Defects in the assembly of cilia — fine projections of the cell surface — are the cause of a plethora of human diseases1. One such disease is primary ciliary dyskinesia, a syndrome that severely compromises the function of the respiratory tract and reproductive system, resulting in airway infections and infertility. Identification of factors that control the assembly of cilia would constitute a major scientific advance. In this issue, Song et al.2 (page 115) implicate clusters of non-protein-coding RNA molecules in the regulation of cilium assembly, and show that deletion of these regulators in mice leads to a syndrome reminiscent of primary ciliary dyskinesia.

There are two types of cilium, non-motile and motile, both of which are essential for normal growth and development. Single, non-motile primary cilia are present on diverse cell types and function as sensors that provide the cell with information about the external environment. Motile cilia, meanwhile, function to coordinate fluid flow, and are found in large numbers on multiciliated cells (MCCs) in the respiratory tract and the Fallopian tubes of the female reproductive tract. Assembly of both types (a process known as ciliogenesis) is initiated by a cellular organelle called the basal body. A basal-body precursor, located inside another organelle, the centrosome, matures and migrates to the plasma membrane, extending microtubular structures into the extracellular space to form the axoneme — the skeleton of the cilium (Fig. 1). But how this process is controlled is unclear.

Figure 1: Ciliogenesis.
figure1

The production of multiciliated cells from precursors occurs through an orderly process known as ciliogenesis, which begins with a single precursor of an organelle called the basal body, located inside another organelle, the centrosome. As the cell differentiates, the basal-body precursor multiplies and matures. Basal bodies then migrate and dock to the surface of the cell, extending microtubular structures into the extracellular environment to form cilia. Song et al.2 report that, as precursors undergo differentiation, six miRNA molecules expressed by three related genetic regions regulate normal ciliogenesis in mice and frogs. The miRNAs inhibit translation of the messenger RNA that encodes the centrosomal protein CP110. The authors find that enhanced expression of CP110, brought about by simultaneous deletion of the six miRNAs, prevents normal docking of basal bodies to the cell surface (not shown).
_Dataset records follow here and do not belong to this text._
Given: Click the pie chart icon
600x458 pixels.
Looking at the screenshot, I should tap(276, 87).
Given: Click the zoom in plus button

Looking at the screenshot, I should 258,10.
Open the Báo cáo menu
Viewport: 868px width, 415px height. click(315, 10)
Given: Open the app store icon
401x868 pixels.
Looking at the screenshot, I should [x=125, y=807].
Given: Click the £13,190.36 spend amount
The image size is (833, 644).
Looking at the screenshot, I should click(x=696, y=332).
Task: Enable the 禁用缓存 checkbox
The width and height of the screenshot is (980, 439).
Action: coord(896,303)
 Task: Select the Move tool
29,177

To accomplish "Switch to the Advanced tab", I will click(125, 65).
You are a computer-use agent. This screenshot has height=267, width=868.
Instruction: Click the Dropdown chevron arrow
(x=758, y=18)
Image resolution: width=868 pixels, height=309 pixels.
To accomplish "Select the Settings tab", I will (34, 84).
A group of small, non-protein-coding RNAs called microRNAs (which regulate protein production by inhibiting the translation of messenger RNA) seem to be new-found regulators of motile ciliogenesis. The genetic region, or locus, known as miR-449 encodes three such miRNAs, and has been linked3,4 to the development of a type of ciliated cell in the bronchi that is responsible for clearing mucus. A study5 of the role of miR-449 in two types of MCC — the mucociliary epidermis cells of embryonic frogs and the cells that line the human bronchi — showed that expression from this locus increases as cellular precursors differentiate into MCCs. The miR-449 locus shares sequence similarity with two other miRNA loci, miR-34a and miR-34b/34c. Together, these three loci encode six miRNAs in vertebrates.

The miR-34/449 miRNAs are remarkably abundant in tissues enriched with motile cilia, comprising around 50% of the miRNAs expressed in the embryonic epidermis of frogs and 13% of the miRNAs in the cells that line the human respiratory tract5. To test whether the miR-34/449 cluster is essential for the initiation of ciliogenesis, Song et al. deleted all three loci in mice by mating existing strains harbouring single deletions. Simultaneous deletion was necessary because the six miRNA molecules have similar functions, and so can compensate for one another if only one locus is deleted. Triple-mutant mice failed to thrive — only 40% reached adulthood, and those that did were half the size of controls. The mice exhibited severe respiratory distress owing to a failure to clear mucus, and were sterile, mirroring defects observed in people with primary ciliary dyskinesia.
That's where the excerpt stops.